▶ [TASK BRIEF]
Start at the line in the entries below that contains "tiebq (27, 2116)", stop at the line that contains "Livro de Reclamações (71, 53)", and output exactly the lines in that span, both ends included.

▶ [INPUT MATERIAL]
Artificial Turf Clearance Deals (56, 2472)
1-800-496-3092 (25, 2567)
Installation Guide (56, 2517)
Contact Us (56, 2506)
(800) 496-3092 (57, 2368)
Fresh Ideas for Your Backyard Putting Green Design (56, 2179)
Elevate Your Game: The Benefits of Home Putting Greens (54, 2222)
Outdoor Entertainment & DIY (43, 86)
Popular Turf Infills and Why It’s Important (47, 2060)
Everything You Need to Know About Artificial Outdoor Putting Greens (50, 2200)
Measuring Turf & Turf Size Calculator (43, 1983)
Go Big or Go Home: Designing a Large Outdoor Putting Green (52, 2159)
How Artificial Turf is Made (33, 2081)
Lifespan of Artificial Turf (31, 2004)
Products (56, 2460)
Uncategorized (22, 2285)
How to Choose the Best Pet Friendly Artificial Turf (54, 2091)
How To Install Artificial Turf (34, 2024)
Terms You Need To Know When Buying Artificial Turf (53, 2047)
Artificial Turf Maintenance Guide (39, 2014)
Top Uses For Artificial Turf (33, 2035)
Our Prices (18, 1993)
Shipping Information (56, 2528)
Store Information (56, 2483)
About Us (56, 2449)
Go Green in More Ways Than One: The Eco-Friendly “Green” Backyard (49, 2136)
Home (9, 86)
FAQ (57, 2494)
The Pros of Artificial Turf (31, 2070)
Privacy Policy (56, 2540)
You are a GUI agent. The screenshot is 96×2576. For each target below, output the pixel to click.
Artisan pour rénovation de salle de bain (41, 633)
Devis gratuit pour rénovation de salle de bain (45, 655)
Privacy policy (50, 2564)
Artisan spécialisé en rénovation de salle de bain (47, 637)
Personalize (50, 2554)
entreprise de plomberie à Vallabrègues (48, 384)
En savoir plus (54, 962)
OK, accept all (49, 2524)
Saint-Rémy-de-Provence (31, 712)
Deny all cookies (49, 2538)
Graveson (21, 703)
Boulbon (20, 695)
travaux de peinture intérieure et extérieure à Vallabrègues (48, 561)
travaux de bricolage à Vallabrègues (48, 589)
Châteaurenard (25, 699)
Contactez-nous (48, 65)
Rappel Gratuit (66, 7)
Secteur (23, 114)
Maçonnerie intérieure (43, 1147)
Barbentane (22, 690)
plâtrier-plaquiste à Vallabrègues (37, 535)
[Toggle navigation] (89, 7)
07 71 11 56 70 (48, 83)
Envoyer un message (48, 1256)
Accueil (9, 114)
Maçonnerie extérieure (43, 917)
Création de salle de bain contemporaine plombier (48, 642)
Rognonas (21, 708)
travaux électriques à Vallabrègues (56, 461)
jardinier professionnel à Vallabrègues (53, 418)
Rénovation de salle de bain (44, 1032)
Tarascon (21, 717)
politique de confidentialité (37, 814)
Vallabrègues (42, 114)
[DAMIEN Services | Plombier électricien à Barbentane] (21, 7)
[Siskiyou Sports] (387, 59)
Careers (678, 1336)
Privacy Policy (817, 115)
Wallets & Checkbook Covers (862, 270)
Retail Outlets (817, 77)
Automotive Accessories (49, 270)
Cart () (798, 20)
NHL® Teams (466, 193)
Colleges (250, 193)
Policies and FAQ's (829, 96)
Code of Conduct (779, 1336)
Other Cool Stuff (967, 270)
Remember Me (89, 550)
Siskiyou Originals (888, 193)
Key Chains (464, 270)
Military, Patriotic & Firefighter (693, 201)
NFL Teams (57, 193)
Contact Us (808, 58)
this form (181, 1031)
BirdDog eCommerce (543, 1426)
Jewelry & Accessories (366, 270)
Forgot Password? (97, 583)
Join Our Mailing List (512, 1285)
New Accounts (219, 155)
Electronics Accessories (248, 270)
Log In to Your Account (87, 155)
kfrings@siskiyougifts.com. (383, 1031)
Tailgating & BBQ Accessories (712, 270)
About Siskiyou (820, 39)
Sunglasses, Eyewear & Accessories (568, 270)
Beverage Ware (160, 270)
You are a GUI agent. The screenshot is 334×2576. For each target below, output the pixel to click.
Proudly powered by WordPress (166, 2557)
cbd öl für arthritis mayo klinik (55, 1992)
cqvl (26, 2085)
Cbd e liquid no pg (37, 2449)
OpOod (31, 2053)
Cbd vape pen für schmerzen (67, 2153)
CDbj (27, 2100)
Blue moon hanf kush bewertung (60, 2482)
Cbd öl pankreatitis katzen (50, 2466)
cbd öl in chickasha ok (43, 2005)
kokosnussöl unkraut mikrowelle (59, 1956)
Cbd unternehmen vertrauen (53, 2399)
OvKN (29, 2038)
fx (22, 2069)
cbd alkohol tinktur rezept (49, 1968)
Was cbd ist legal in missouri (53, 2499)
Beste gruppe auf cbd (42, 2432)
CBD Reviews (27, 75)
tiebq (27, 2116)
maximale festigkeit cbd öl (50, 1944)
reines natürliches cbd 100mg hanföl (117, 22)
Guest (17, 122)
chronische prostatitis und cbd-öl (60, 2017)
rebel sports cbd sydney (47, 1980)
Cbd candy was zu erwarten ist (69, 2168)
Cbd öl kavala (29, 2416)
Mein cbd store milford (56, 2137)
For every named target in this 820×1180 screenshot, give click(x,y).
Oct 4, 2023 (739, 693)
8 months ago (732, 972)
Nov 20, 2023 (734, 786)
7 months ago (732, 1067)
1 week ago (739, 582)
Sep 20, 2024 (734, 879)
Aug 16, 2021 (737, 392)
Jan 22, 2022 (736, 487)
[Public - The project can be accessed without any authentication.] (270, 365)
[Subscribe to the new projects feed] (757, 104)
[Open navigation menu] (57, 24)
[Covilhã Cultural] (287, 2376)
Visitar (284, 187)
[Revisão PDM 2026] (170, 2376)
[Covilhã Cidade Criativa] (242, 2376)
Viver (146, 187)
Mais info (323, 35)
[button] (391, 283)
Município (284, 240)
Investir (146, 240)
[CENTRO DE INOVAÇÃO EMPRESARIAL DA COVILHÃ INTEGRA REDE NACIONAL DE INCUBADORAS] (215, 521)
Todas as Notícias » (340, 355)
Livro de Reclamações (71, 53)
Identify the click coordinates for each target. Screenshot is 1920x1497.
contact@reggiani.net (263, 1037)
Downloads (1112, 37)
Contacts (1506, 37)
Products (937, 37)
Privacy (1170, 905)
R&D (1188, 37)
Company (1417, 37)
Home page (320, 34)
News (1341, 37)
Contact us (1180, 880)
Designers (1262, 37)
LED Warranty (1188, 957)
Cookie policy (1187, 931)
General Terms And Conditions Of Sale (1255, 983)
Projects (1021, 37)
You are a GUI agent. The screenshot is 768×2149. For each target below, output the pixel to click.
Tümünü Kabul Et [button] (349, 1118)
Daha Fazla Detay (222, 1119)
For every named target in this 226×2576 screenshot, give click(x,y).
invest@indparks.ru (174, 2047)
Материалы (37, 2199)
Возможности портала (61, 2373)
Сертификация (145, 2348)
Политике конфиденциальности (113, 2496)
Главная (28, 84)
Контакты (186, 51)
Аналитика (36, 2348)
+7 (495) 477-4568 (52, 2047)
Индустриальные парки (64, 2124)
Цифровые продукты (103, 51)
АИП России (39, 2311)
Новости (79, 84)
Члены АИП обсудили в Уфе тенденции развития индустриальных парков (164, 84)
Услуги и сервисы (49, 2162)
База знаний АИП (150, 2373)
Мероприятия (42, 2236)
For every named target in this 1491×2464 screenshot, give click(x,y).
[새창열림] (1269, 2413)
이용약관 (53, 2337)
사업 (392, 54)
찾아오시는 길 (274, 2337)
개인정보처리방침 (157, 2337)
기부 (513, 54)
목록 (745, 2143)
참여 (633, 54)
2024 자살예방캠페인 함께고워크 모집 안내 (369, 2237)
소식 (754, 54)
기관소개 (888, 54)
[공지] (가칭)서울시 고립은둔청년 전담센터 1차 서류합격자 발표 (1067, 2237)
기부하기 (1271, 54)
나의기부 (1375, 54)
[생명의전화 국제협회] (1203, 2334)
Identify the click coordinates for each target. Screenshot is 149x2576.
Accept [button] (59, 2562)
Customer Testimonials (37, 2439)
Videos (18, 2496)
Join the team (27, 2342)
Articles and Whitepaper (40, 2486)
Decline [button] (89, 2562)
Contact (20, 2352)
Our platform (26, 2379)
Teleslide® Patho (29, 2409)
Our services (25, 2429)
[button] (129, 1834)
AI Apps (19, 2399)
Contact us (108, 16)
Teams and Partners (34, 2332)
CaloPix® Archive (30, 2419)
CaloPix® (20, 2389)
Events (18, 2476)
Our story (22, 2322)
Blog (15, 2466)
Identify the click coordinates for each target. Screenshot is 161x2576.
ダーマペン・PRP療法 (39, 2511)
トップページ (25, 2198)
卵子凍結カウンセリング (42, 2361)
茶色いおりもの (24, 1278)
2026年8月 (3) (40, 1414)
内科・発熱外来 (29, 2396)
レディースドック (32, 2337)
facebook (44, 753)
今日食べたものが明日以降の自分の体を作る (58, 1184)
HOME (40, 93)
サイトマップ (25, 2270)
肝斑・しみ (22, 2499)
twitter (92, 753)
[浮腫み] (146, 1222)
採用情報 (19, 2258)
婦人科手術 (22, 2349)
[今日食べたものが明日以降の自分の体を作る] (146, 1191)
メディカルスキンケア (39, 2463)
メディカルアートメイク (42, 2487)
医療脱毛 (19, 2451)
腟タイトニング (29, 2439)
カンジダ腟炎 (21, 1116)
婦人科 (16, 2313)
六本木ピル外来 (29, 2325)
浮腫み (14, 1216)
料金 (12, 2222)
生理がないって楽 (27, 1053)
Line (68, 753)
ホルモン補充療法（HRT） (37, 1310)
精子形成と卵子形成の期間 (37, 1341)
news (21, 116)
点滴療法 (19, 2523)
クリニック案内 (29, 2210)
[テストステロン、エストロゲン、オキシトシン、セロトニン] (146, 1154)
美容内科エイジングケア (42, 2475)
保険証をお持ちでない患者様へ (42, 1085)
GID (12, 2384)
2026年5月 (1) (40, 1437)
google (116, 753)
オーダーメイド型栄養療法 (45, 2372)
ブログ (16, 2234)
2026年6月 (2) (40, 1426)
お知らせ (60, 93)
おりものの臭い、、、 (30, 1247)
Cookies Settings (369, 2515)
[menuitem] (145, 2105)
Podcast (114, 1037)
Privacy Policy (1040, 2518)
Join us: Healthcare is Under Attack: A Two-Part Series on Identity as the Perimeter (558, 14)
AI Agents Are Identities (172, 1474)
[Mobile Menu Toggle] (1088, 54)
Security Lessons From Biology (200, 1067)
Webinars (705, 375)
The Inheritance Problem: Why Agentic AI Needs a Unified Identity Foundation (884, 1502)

▶ [SOLUTION FOR THIS EXERCISE]
tiebq (27, 2116)
maximale festigkeit cbd öl (50, 1944)
reines natürliches cbd 100mg hanföl (117, 22)
Guest (17, 122)
chronische prostatitis und cbd-öl (60, 2017)
rebel sports cbd sydney (47, 1980)
Cbd candy was zu erwarten ist (69, 2168)
Cbd öl kavala (29, 2416)
Mein cbd store milford (56, 2137)
For every named target in this 820×1180 screenshot, give click(x,y).
Oct 4, 2023 (739, 693)
8 months ago (732, 972)
Nov 20, 2023 (734, 786)
7 months ago (732, 1067)
1 week ago (739, 582)
Sep 20, 2024 (734, 879)
Aug 16, 2021 (737, 392)
Jan 22, 2022 (736, 487)
[Public - The project can be accessed without any authentication.] (270, 365)
[Subscribe to the new projects feed] (757, 104)
[Open navigation menu] (57, 24)
[Covilhã Cultural] (287, 2376)
Visitar (284, 187)
[Revisão PDM 2026] (170, 2376)
[Covilhã Cidade Criativa] (242, 2376)
Viver (146, 187)
Mais info (323, 35)
[button] (391, 283)
Município (284, 240)
Investir (146, 240)
[CENTRO DE INOVAÇÃO EMPRESARIAL DA COVILHÃ INTEGRA REDE NACIONAL DE INCUBADORAS] (215, 521)
Todas as Notícias » (340, 355)
Livro de Reclamações (71, 53)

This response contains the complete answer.